Please note: This repo is experimental.
A Saga is a sequence of operations in a distributed environment that spans multiple transactional boundaries.
A saga generally represents a single complex logical business transaction that consists of several steps or sub-transactions that need to be executed separately.
If one of the operations fails it may be necessary to execute compensating actions against those actions that have already been successfully executed.
Simple Sagas is a simple, flexible and resilient mechanism for executing sagas, where all inter-process communication is handled via Kafka. It takes full advantage of the robustness and fault-tolerance provided by Kafka and Kafka Streams.
It also integrates natively with the Simple Sourcing event sourcing framework.
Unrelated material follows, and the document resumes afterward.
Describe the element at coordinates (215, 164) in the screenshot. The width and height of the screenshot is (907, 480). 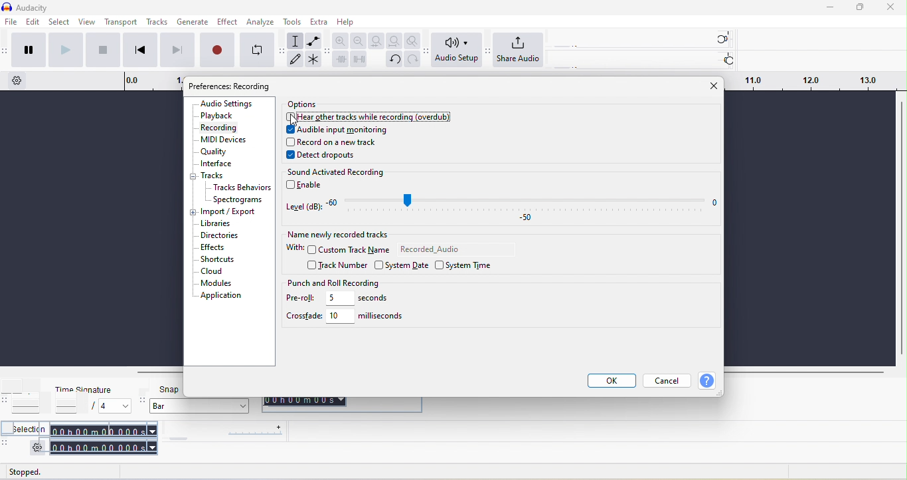
I see `interface` at that location.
It also provides a simple and lightweight way of introducing operations with external effects (outside of Kafka) into the Kafka streaming world, without the extensive overhead of including and interfacing with an additional framework such as Akka Streams via Alpakka.
Simply run the following:
make build
Build as above.
In separate terminal windows in the scala
folder:
-
Start kafka stack
docker-compose up
-
Start the command processor, the action processor and the saga coordinator:
sbt "user/runMain io.simplesource.saga.user.all.App"
-
Run the client app to submit some saga requests
sbt "user/runMain io.simplesource.saga.user.client.App"
The Kafka topics are created as required.
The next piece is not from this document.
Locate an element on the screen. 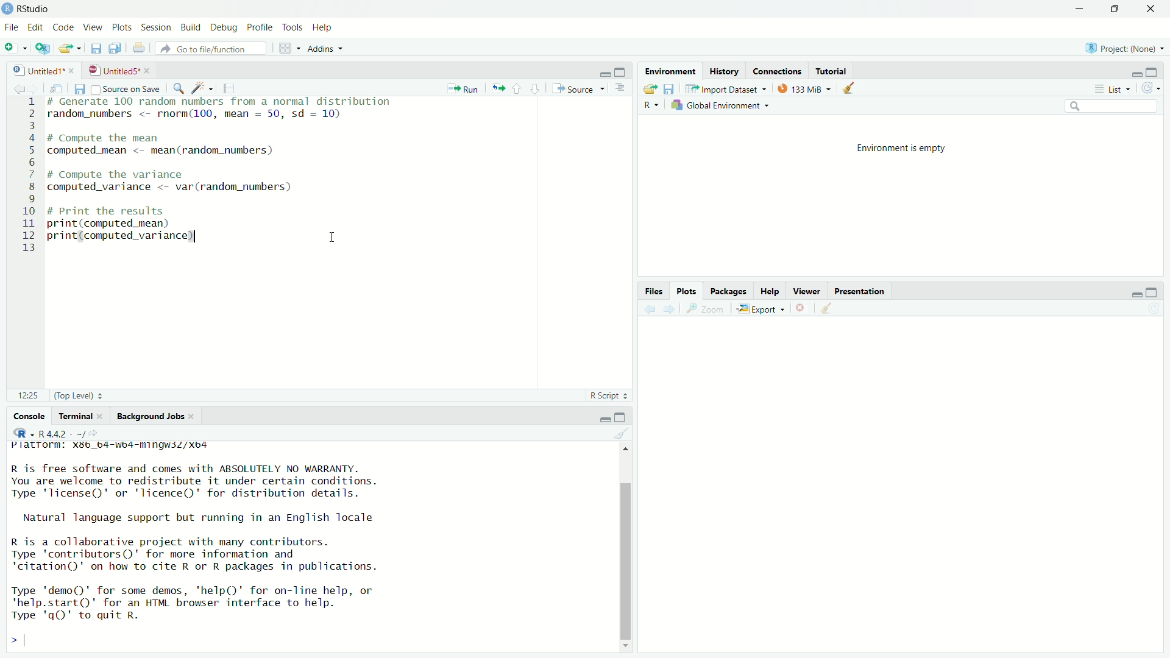  global environment is located at coordinates (721, 107).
If it all runs correctly, you should see some console output that ends with this sort of thing:
09:02:24.725 [saga-...] INFO SagaStream - stateTransitionsActionResponse: 1b230f=SagaActionStatusChanged(1b230fc9-fa9b-40f7-8007-01e5831f4d93,a2ad32f5-54b0-43b4-bb24-49678e508c56,Completed)
09:02:24.963 [saga-...] INFO SagaStream - sagaState: 1b230f=InProgress=>5-(e06ac7,Completed)-(719a58,Completed)-(a2ad32,Completed)
09:02:25.222 [saga-...] INFO SagaStream - sagaState: 1b230f=Completed=>6-(e06ac7,Completed)-(719a58,Completed)-(a2ad32,Completed)
It is also possible to run the command processor, the action processor and the saga coordinator a separate processes. In a production environment this would probably be the recommended practice.
-
Simple sourcing command processor
sbt "user/runMain io.simplesource.saga.user.command.App"
-
Action processor
sbt "user/runMain io.simplesource.saga.user.action.App"
-
Saga coordinator
sbt "user/runMain io.simplesource.saga.user.saga.App"
There are also scripts to follow the progress of the Saga. e.g.:
scripts/dump_topic.sh saga_command_account-aggregate
scripts/dump_topic.sh saga_coordinator_saga-saga_state --from-beginning
scripts/dump_topic.sh saga_coordinator_saga-saga_state_transition --from-beginning
There are quite a few moving parts. Because these are mainly pure KStreams apps, there are a lot of deployment options. Multiple KStream apps can be run in the same process, or they can be split each into their own process.
The components are:
- A command processor (typically Simple Sourcing App)
- A saga coordinator
- Action processor (an adaptor between the saga coordinator and the command processor)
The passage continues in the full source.